Economics graduate student Kelli Lanier is looking more closely at trust in several ways.  In one project, she and collaborators assess how social scientists measure trust, contrasting the results obtained from surveys with the results obtained from studies where people are asked to play trust-games, simple games that turn on the players’ willingness to extend and reciprocate trust.  In another, she is testing whether team-building exercises alter the level of trust people express in trust-games.

How does Business Training Affect Competition and Cooperation?

A third project examines the effect of teamwork on trust and also turns the examination of trust towards the disciplines of economics and business themselves.  “I am trying to test,” Kelli explains, “whether training in business and economics makes people act in ways that are less trusting and collaborative and more narrowly self-interested.  In other words, does business training turn people into selfish economic actors?  I also want to contrast how individuals treat their fellow teammates versus people whom they do not know.”

A few years ago this question was posed in a more pointed form in The Economist: An article with the headline “are business schools bad for business?” argued that business education tends to produce graduates steeped in a “greed is good” version of economic science that encourages self-interested motivation.  And more recently, a Harvard scholar has argued that thinking like an economist undermines community.

Researchers have investigated this issue in several ways, but no conclusive answer has emerged.  “One problem for researchers,” says Kelli, “is to untangle the effect of business training from the fact that those who decide to go business school may already differ from the general population in their attitudes.  We need opportunities to study the effect of business training over time, with the right kind of control groups.”

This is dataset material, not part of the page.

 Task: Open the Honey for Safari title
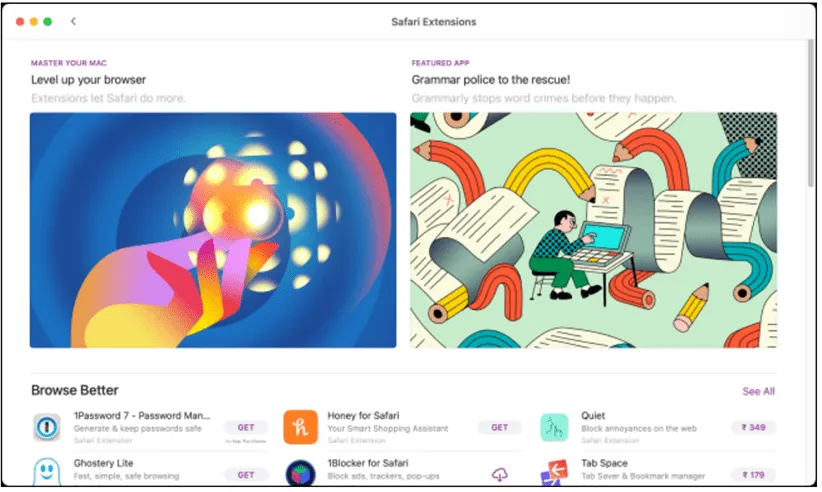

TI:GER students team building exercise.Kelli has found such an opportunity: Georgia Institute of Technology’s TI:GER program – Technological Innovation: Generating Economic Results.  This two-year program, which also involves law school faculty and students from Emory, brings together science and engineering PhD students, MBA students, and law students to form teams and work on moving science and engineering inventions from the laboratory to the market.  In the process, it teaches the non-business students about business principles and practices and gives all students the opportunity to work closely within a cross-disciplinary team, strengthened by team-building exercises (picture above). 

Kelli worked with the program as a teaching and research assistant and realized that these students could be an excellent test case for her questions.  “I have set up a study where I test the students before and after their first year in the program to measure their levels of trust and cooperation.”  The study uses several survey instruments and different types of trust games to try to control for differences in personal attitudes – like tendency towards altruistic behavior – and differences among the students by discipline of training as well as the effects of the business training provided during their TI:GER training.

“We’re getting towards the end of data collection, and I’m excited to see the results,” says Kelli.  “The study should help us better understand the effect of economic training on trust and cooperative attitudes and behaviors and how intensive participation in a team environment impacts those behaviors.  My hunch is that such training does not turn people into narrow profit-maximizers, but rather makes them into more informed economic decision-makers.  But I’m very curious to collect the final set of data and go through the analysis to form a more considered and evidence-based view.”

Finding Experimental Economics

Kelli’s dissertation research grew out of a long-standing interest in economics.  She was an economics major in college and then worked for a while in the corporate world, but was aiming at graduate school in economics all along.  However, her area of focus has changed: “Originally, I was interested in development and international economics, but a seminar in experimental economics really got me interested in this field.  It’s still quite new, and it is exciting to work out ways of testing established theories and assumptions through experimental work.  It’s also closely related to other disciplines, especially psychology but also anthropology, and that adds breadth and connections to the work.”

In other ways too graduate school was a change.  “The first few years were very hard.  I quickly realized that I should have taken more math courses as an undergraduate to prepare me for the rigor of this program, but small classes and working together with other students helped me.  More recently, I have found the research environment really supportive and very interactive with a lot of collaboration with faculty.”  She co-authored a paper with her advisor, Monica Capra, which will appear in a forthcoming issue of a popular economics journal and has presented their work at various conferences.

Kelli also discovered that she enjoyed working as a teaching assistant, both in the Business School and the Economics Department, and looks forward to teaching more.  She won the Economic Department’s first ever Graduate Student Teaching Award for her work during the 2008-2009 academic year.